Mientras sigue negociando su salida a River, Ángel Correa la pasa mal en México. Este viernes, su esposa Sabrina Di Marzo reveló que viene recibiendo cientos de amenazas en redes sociales de parte de hinchas de Tigres, enojados por el casi seguro alejamiento del atacante.
“En los últimos días recibí cientos de amenazas y puteadas, no solo para nosotros sino para mis hijas también, y eso sí que tiene un límite”, escribió Di Marzo en una historia de Instagram. “Es fácil humillar. Podría decir millones de cosas que prefiero callar. Pero con las niñas, no», advirtió.
«Dejen de amenazar y de insultar sin saber la historia. Todo tiene un límite: respeto por tres niñas de 10, cinco y tres años. El tiempo siempre da la razón y está en el lugar correcto», cerró ofuscada Di Marzo quien, horas después, desactivó su perfil de Instagram.

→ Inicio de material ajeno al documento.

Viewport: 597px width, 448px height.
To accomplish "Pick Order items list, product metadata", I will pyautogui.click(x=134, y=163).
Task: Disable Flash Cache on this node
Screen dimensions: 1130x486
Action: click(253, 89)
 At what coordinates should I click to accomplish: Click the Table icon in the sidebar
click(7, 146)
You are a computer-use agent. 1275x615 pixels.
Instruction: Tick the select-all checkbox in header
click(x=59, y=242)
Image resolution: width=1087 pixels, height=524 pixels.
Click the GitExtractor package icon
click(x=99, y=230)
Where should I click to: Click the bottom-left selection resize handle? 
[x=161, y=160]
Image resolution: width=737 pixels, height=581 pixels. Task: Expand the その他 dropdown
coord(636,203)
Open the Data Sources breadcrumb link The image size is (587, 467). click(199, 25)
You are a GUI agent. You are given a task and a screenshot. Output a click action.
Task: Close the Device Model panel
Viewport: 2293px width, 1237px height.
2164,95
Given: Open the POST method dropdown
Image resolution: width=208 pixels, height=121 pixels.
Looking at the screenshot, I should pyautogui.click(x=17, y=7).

Además de la posibilidad de marcharse, no ayudaron las recientes declaraciones del entrenador Guido Pizarro, al explicar el porqué de la ausencia del atacante de la delegación que viajó para iniciar el Torneo Apertura frente a Xolos luego de mantenerse al margen también de los amistosos: «Él tomó la decisión», acusó, basado en el estado de las negociaciones.
Según pudo averiguar TyC Sports, la dirigencia millonaria está dispuesta a pagar entre 13 y 15 millones de dólares por su pase, aunque la operación, por ahora, sigue estancada: su cláusula está valuada en 18 millones. En Núñez, de todos modos, son optimistas, basados también en el deseo del jugador.